● **What is being asked**: Find the word "will" in the records below. List each line containing it.

(Stored items)
- Opening Delimiter -

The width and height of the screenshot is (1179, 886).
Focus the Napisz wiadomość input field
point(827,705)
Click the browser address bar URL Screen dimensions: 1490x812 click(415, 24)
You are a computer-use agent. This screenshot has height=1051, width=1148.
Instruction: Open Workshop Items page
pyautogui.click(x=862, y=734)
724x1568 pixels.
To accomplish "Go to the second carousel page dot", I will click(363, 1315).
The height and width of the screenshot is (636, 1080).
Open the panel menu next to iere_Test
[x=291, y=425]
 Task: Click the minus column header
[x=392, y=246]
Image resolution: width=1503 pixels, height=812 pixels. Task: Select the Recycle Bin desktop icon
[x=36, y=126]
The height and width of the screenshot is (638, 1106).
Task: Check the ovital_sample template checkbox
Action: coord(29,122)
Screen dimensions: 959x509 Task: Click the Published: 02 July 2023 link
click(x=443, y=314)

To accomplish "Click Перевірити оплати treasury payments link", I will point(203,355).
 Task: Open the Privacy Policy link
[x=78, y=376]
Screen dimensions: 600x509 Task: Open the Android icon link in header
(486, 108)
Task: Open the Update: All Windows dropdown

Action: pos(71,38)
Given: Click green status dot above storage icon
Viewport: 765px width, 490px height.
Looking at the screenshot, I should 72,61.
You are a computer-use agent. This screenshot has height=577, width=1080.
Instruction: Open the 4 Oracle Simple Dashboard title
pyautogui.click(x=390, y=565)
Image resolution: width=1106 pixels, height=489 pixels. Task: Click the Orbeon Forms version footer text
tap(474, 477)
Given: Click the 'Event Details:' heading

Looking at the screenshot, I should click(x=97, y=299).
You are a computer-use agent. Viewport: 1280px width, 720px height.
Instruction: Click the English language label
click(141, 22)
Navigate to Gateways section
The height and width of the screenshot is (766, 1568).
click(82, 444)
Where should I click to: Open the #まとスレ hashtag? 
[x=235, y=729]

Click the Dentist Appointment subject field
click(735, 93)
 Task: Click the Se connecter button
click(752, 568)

- Closing Delimiter -

● **Solution for this exercise**:
To accomplish "Go to the second carousel page dot", I will click(363, 1315).
To accomplish "Click Перевірити оплати treasury payments link", I will point(203,355).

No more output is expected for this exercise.